Hi Al99, kdt. Nice to meet you. I have read through most of the posts before i joined. Very helpful. My problem is i have a hard time seeing myself in other's situations. It could be my life to a tee, but i wouldnt see it. Lol.
Im sorry, but this is long and probavly boring, but it gives a good history and details. Besides, im a nurse, and details are in my blood. Haha.
Well, this whole thing started as an ongoing joke. Women are drawn to him. He is charismatic, has a GREAT personality and sense of humor, VERY good looking, sensitive, and basically all around irresistible. No bias there, either. They have ALWAYS flirted with him, even in front of me. Because of ongoing severe sexual trauma during my childhood, I am very closed. I don't like new stuff, I'm very routine based on comfort levels, etc. One day he was telling me about one of the newest women to flirt with him, and out of the blue, I just said go for it. I figured that since I was the way I am, it wasn't fair for him to be confined to just that in his life. He didn't, of course, and maintained only a casual friendship. We did a LOT of talking, and got him to realize that I was serious. I felt very bad about it, and have for 20 years. I trust him more than I trust myself. I made innocent remarks about "his gf", and we'd laugh, or I'd say I really don't undestand why you havent.....you aren't cheating, becuz I know about it. He still felt like he was.
One day, I came home from work, after a day of off and on arguing, and he was extremely nice. He told me he decided to do wut I sed, and go for it. I kept my cool, but made it clear that since we weren't 100% getting along, that it would NEVER happen under those circumstances again. He felt very guilty, as he could see I was hurt terribly by it. Since we knew now where it was going to progress, we established some agreements.....and 1 absolutely unbreakable deal breaking non negotiable rule. And that's only becuz I hold it sacred, for lack of a better word.

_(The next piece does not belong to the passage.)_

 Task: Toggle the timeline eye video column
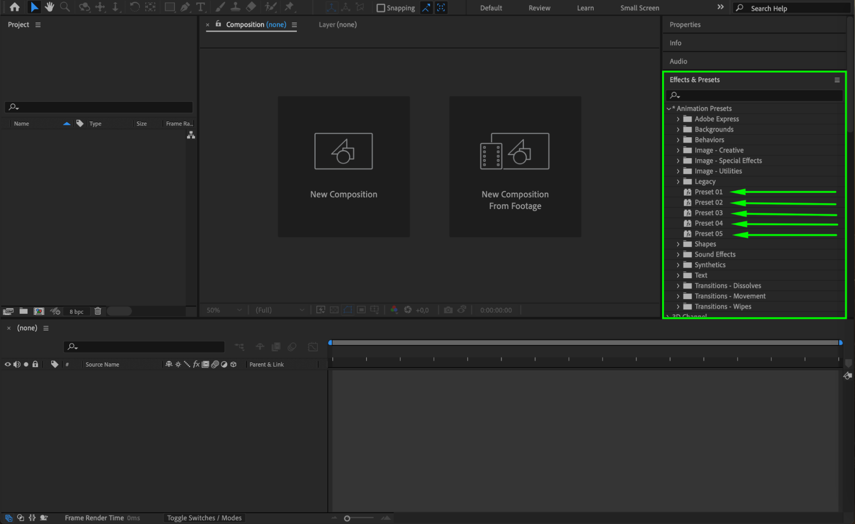(8, 364)
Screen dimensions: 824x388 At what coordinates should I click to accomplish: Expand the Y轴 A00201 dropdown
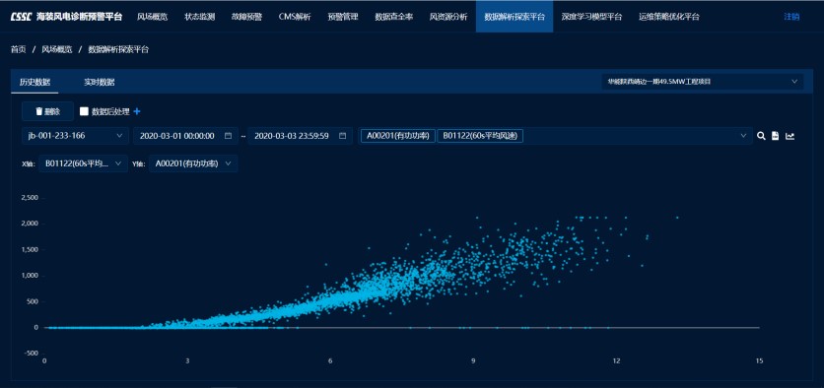[x=193, y=163]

He is completely happy with consensual non monogamy, and I'm so so with it. It is strictly a FWB deal...well, supposed to be. We tried for a minute the DADT thing, but I couldn't handle it. I felt very out of the loop, kinda lied to, constantly anxious....very unhappy never knowing anything. We decided that he will tell me when he's going, as he does go to her house sometimes just to talk, or hang out....and he will also tell me when the "other stuff" goes on. No details of course. Just knowing that is hard enough. He has a very hard time admitting it to me, cuz he knows it hurts me, and he feels guilty about being with another woman, even if it's known by me. He is always afraid of hurting me, even if not on purpose.

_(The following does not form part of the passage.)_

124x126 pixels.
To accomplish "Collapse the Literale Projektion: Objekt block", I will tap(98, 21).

There is no desire at this point of polyamory. At least, not on our part. She has since changed her mind on that part. This was also discussed as a possibility, as was the chance of his development of feelings towards her. He says that if he was looking for that, it may be different, but I have his whole heart for my whole life, and nobody else ever could. We agreed to talk about it if that ever changed.
I guess rite now, there have been things that have made it even harder for me to process. I can logically understand the whole poly thing. But my heart and emotions can't. I struggle with a lot of things....SEVERE jealousy, anxiety, etc. The whole spectrum. Though I realized where the jealousy stems from, this is still one of the most difficult thing to take in. I truly want him to enjoy sex, and I know he can't do that completely with me. And even though this whole thing has its benefits for me/us, I'm still having a very hard time given these new developments, so to say.
I know it will get better with time and exposure....I just wish there was a time frame.